05 décembre 2016

Brewing in Beats: Metricbeat Kafka module improvements

Par Tudor Golubenco

Welcome to Brewing in Beats! With this series, we're keeping you up to date with all that's new in Beats, from the details of work in progress pull requests to releases and learning resources.

Pass arrays or dicts via -E and env variables

It is now possible (again, since this was also possible in versions < 5.0, but we had a regression) to specify an array or dictionary via environment variables or the -E CLI flag. This is particularly useful when specifying multiple output hosts. For example, this works as expected now: output.kafka.hosts: ${KAFKA_HOSTS} if KAFKA_HOSTS is an environment variable in the form “host1:9092”,“host2:9092”. This feature didn't make the cut for the 5.1 release, but will be available in a next minor release.

Metricbeat Kafka module improvements

Preparing for the first release of the Kafka module, we’ve got several fixes and improvements to it, including TLS support and SASL authentication (available in Kafka 0.10).

Winlogbeat fix for “invalid bounds” error message

When reading a batch of large event log records the Windows function EvtNext returns errno 1734 ("The array bounds are invalid."). This seems to be a bug in Windows because there is no documentation about this behavior. The fix handles the error by resetting the event log subscription handle (so events are not lost) and then retries the EvtNext call with maxHandles/2.

Winlogbeat benchmarks and performance improvements

Andrew is working on analyzing the performance of Winlogbeat and fixing some performance issues, like the number of allocations when converting from UTF16.

Automatic tests with ES/LS 2.x

We realized we don’t have automatic integration tests with any of the 2x versions of Elasticsearch and Logstash, but list them on our support matrix, so we’re fixing that.
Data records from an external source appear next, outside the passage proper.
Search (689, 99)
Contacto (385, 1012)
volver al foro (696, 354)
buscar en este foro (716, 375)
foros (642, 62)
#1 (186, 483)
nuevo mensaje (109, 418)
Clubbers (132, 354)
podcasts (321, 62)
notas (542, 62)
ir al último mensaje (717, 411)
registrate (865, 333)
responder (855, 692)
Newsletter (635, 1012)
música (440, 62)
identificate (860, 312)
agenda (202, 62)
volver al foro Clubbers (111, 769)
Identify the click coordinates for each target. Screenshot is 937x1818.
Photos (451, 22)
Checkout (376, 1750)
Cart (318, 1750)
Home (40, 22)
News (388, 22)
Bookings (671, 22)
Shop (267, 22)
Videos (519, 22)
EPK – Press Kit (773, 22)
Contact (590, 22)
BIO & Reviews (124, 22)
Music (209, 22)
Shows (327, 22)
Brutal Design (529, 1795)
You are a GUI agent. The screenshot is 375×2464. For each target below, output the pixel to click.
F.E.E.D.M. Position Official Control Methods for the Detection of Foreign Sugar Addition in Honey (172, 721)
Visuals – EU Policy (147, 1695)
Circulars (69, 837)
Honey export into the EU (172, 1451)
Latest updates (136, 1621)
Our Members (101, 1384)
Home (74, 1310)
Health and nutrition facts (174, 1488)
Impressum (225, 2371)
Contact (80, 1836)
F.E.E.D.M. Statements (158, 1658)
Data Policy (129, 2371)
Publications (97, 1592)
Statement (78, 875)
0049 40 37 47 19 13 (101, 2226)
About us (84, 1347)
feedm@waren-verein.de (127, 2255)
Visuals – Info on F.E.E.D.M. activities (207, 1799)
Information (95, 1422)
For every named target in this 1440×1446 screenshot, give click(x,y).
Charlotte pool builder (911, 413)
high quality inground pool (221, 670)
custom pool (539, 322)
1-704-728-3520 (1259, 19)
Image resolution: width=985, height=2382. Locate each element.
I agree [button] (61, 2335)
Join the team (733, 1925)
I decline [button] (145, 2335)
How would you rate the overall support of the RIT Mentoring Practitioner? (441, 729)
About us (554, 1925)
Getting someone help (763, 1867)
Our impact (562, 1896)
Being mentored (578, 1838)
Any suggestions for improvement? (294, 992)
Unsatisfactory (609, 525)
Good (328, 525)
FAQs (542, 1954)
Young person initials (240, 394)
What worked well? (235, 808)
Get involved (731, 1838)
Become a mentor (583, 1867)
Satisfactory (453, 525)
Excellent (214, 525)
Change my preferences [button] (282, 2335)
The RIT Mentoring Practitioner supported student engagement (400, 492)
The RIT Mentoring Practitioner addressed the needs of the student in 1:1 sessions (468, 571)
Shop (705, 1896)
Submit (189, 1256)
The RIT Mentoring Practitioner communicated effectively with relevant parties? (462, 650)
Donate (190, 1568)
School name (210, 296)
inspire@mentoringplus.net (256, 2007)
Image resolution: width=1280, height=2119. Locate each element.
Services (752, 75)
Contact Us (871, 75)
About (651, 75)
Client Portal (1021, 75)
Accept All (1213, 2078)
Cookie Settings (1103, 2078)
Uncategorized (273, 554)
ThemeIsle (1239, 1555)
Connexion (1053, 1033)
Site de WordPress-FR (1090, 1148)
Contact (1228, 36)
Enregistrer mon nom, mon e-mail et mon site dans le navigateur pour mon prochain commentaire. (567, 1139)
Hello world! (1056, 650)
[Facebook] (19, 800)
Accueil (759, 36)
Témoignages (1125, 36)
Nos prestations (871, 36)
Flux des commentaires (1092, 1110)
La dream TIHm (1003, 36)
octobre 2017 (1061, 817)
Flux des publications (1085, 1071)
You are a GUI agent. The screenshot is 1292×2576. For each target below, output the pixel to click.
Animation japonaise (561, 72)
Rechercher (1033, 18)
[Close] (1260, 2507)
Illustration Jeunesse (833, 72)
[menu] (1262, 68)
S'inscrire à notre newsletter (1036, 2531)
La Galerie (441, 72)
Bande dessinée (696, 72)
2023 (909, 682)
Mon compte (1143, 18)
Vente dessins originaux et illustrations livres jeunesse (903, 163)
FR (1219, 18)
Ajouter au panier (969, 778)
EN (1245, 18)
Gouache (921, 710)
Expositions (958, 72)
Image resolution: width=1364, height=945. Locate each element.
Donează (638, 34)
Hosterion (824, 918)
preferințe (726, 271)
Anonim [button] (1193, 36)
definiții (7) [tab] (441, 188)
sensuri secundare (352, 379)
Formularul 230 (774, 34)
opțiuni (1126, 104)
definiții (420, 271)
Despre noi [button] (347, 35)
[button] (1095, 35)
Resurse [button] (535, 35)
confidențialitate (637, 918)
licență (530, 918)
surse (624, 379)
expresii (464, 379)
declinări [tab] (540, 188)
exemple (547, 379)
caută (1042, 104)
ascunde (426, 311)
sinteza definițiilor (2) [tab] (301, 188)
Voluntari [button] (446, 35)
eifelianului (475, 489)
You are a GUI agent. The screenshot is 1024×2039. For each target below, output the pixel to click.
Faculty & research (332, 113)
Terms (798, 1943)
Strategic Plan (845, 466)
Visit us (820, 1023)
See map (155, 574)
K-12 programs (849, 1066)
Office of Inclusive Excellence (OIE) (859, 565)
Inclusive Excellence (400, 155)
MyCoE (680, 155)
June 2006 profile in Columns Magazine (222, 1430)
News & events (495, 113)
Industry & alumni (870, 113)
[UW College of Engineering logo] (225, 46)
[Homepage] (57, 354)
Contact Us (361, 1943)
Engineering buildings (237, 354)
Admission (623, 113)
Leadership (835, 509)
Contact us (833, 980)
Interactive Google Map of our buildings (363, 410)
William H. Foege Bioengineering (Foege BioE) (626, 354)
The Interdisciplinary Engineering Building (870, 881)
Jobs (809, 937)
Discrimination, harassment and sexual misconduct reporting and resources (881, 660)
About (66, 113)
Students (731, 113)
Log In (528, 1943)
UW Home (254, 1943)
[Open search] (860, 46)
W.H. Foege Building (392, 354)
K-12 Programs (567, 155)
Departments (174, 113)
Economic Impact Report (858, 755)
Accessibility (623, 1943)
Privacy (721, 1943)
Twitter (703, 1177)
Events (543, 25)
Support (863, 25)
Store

Filebeat: restate publish_async as experimental

The publish_async feature allows Filebeat to continue reading batches of log lines while waiting for confirmation that the current batch was processed by the next stage. This option can improve throughput but also cause larger memory and CPU consumption. We’re now making it clear in the docs and via a warning that this feature is considered experimental at the moment.